If you are lonely when you are alone, you are in bad company. Jean-Paul Sartre

As I type I’m on my own in a cottage just outside Evesham, no phone signal, no internet connection, no conversation and its bliss for me, so apologies for no emails this weekend. I’m watching a black bird and a chaffinch eating a slice of bread I put out earlier, I’ve just had a bath that lasted 75 minutes and have finished a book which I started reading yesterday. I can’t think of a better way I could have spent this weekend after the busy year I’ve had so far. Initially I was spending the weekend with a very dear friend, I was going to cook for her and we were going to drink wine and watch dvd’s – unfortunately she’s very poorly and couldn’t make it, so I came alone to recharge my batteries.

I love my own company and haven’t done a weekend away on my own for at least a year maybe two, I’d forgotten how much I need it and I’m going to make sure I do it regularly and have to say may choose this cottage again, the bath is huge, it’s warm, quiet and the beds comfy – what more can you ask for!

I would definitely recommend the book I’ve just read, it’s called “Hector and the search for happiness” by Francois Lelord, a very easy read but really insightful, a modern day fable. I’m going to share with you his list of lessons because by doing so I don’t think it spoils the book at all, or should I share one of them a day so you can concentrate on each one for a day, mmm I like that idea, if I give you a list of 21 things you’ll read them and forget, maybe by giving them to you one at a time you may actually think about them!

So lesson number one: Making comparisons can spoil your happiness.

Is this relevant to losing weight, absolutely because very often we lose a pound but we’re not happy with it because our friend or the women in front of us has lost 2lb!

Anywho this book made me feel really good because I realised I am happy and one paragraph that I nodded a lot at was;

“He also said to himself that even if he died now, he’d already lived a good life: he’d had a nice mother and father, many very good friends, he’d fallen deeply in love more than once, had chosen a profession he loved, had been on some wonderful trips, had often felt he was helping people, and had never suffered any terrible misfortune. His life was a lot better than the lives of most people on the planet.”

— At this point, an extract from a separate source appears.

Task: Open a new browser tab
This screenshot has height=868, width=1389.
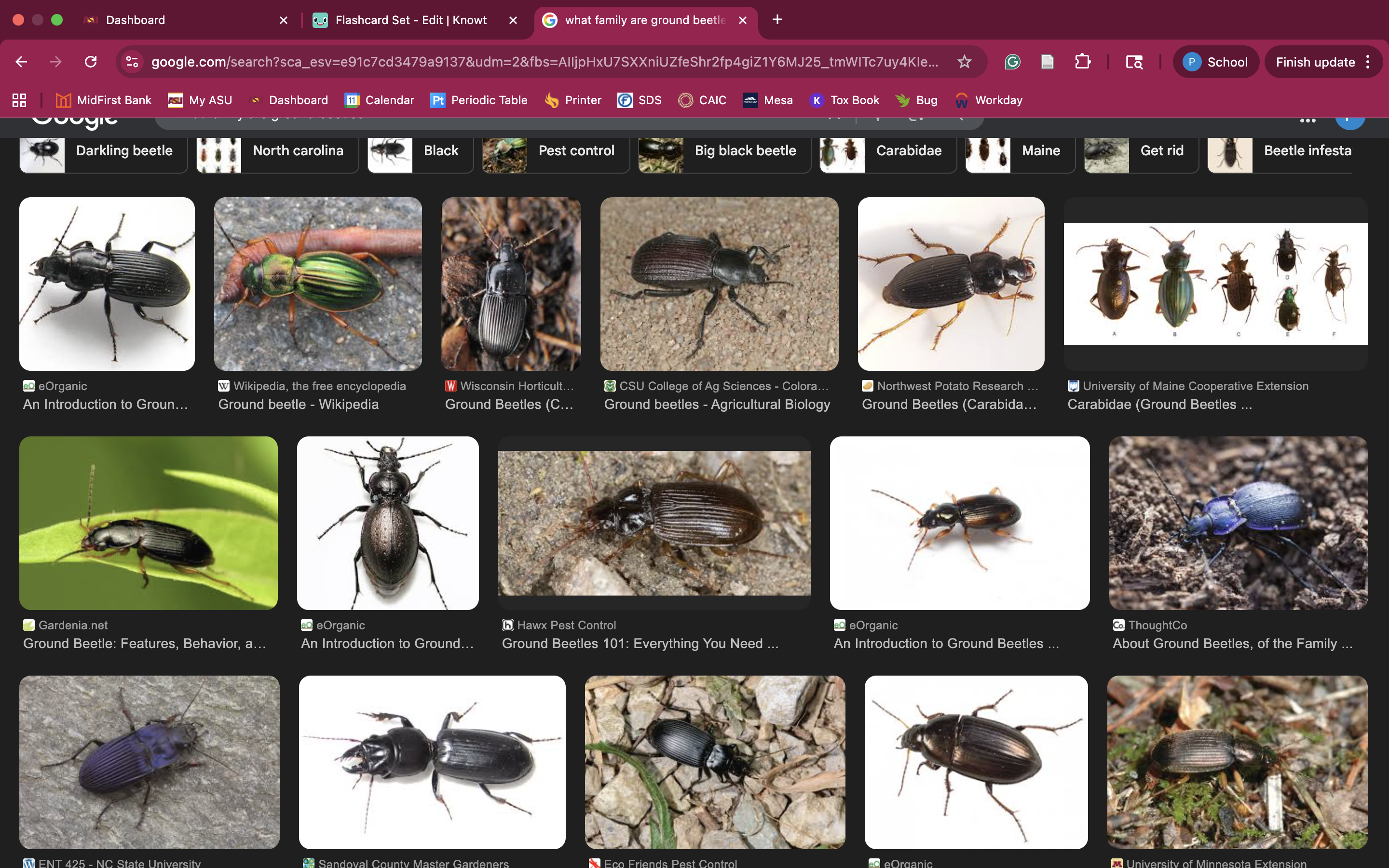Action: 777,20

I’m smiling now because I can agree with all of that. The next thing this book reminded me was we do learn a lot through imitation, so if we watch our family and friends overeating, we’re more likely to do it ourselves, this is the paragraph that made me realise that; “And Agnes went on talking, because it was a subject that was very important to her. She was even doing a study on it. she would show small children a film of a man hitting a dog then leave them to play together and compare the number of times they hit each other (not very hard thankfully because they were only little). And, well, they hit each other noticeably more after they’d seen the film than before. Because, Agnes explained children learn a lot through imitation, they’re made that way, and that’s why if your mummy and daddy are kind you’ll be kind.”

Mmm interesting, not only should we be setting a better example, but I believe we’re never too old to learn! We just need to start doing things differently.

There’s much more to this book than those few paragraphs and if you’re not sure if you’re happy or what happiness really is then maybe you should go buy it, its £4 on Amazon.

The last bit I’ll share with you for now are the words of an old Chinese monk in the book, he said, “True wisdom would be the ability to live without the scenery, to be the same person even at the bottom of a well. But that, it has to be said, is not so easy.”

I’m happy with my life, I’m happy in my job and I happy in my own company – are you? These day’s I’m also happy with my weight – whatever it may be, because I’ve realised it doesn’t make me who I am, at the same time, I’m happier when I’m feeding myself good food and taking care of myself! What makes you happy?